Legislation banning employment noncompete agreements was approved last week by the New York State Assembly and is now awaiting the governor’s signature; however, the governor could still veto.

The legislation would prohibit employers’ future use of noncompetes, though it does not restrict the use of confidentiality agreements or nonsoliciation agreements.

A noncompete clause is one of several different types of “restrictive covenant” provisions used in employment contracts, Fiona Coombe, SIA’s director of legal and regulatory research, wrote last month in a CWS 3.0 article that discussed how businesses can protect themselves in the future.

“Noncompete agreements are bad for workers, bad for consumers and bad for the economy,” said New York State Sen. Sean Ryan, a Democrat and sponsor of the legislation. “Prohibiting their use will put an end to the increasingly common practice of employers in New York imposing unnecessary restrictions on their employees’ career mobility. It will also create a lasting positive impact on our state’s job market, allowing businesses to hire the best candidates for vacant positions.”

The move by New York State comes as the US Federal Trade Commission also looks to prohibit noncompete agreements. That move has drawn concern from some in the staffing industry.
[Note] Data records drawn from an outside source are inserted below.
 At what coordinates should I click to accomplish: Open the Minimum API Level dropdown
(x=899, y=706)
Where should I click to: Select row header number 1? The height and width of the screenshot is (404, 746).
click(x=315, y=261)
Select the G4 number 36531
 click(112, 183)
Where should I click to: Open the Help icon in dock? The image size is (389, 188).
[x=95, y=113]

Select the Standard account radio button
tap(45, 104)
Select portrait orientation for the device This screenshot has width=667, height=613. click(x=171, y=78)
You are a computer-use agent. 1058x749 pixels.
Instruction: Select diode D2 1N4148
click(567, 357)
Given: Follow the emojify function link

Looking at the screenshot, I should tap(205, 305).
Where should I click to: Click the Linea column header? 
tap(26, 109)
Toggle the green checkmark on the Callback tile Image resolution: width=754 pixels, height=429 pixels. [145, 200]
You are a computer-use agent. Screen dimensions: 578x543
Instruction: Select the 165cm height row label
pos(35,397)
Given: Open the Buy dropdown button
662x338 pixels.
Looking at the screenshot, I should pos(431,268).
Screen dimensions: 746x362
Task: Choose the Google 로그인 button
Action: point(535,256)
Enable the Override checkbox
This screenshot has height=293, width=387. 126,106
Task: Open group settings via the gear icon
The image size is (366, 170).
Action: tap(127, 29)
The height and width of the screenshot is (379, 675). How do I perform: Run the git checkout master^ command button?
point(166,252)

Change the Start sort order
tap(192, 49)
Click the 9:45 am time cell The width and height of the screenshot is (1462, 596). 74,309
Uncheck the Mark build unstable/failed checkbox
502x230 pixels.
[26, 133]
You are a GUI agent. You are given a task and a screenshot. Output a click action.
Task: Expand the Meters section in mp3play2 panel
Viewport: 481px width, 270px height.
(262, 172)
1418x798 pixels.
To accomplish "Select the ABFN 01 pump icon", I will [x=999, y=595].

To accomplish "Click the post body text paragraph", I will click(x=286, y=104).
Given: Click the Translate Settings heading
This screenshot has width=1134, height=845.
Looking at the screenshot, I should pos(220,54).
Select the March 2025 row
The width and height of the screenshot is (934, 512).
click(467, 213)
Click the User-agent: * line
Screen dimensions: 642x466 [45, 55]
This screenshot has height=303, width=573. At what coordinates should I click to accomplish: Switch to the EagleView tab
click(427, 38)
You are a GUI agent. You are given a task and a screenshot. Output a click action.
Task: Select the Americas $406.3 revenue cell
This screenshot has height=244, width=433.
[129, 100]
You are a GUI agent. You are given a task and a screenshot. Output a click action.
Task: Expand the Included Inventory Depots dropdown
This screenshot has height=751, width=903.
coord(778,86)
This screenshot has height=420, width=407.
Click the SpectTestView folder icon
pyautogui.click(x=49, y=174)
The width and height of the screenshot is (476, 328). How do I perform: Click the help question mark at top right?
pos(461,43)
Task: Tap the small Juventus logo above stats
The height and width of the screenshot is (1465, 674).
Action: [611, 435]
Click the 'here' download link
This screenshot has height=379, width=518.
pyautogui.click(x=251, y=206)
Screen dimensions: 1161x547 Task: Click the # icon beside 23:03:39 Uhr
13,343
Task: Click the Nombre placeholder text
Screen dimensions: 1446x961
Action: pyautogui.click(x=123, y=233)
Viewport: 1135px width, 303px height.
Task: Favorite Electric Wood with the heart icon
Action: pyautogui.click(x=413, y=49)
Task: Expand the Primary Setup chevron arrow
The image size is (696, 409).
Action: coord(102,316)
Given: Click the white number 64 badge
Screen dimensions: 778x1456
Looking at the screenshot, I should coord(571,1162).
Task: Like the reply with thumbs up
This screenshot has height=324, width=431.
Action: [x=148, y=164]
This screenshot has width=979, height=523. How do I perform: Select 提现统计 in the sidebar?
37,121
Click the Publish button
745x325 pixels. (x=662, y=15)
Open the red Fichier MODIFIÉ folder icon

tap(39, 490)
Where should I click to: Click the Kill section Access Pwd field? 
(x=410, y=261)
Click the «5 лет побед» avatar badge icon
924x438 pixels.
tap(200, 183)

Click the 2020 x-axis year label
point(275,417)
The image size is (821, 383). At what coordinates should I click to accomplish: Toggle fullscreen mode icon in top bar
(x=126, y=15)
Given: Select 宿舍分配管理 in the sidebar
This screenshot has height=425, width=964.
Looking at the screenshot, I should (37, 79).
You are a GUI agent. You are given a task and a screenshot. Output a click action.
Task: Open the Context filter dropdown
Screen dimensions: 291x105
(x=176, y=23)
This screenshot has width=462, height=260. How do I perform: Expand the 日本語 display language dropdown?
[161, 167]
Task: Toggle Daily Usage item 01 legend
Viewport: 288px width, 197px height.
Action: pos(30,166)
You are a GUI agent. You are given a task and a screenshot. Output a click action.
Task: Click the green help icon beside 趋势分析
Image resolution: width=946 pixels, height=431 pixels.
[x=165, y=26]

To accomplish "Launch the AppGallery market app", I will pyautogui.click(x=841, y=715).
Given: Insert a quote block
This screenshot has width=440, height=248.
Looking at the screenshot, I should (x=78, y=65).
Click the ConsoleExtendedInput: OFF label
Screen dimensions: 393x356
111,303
If the legislation is signed by the governor, staffing firms in New York will no longer be able to prohibit workers from working for a competitor after they leave, and it will affect staffing firms that use such agreements, Joel Klarreich, a partner with law firm Tannenbaum Helpern Syracuse and Hirschtritt LLP, wrote in a note to SIA. Still, he had not heard of an adverse impact on the staffing industry in states that already ban noncompetes.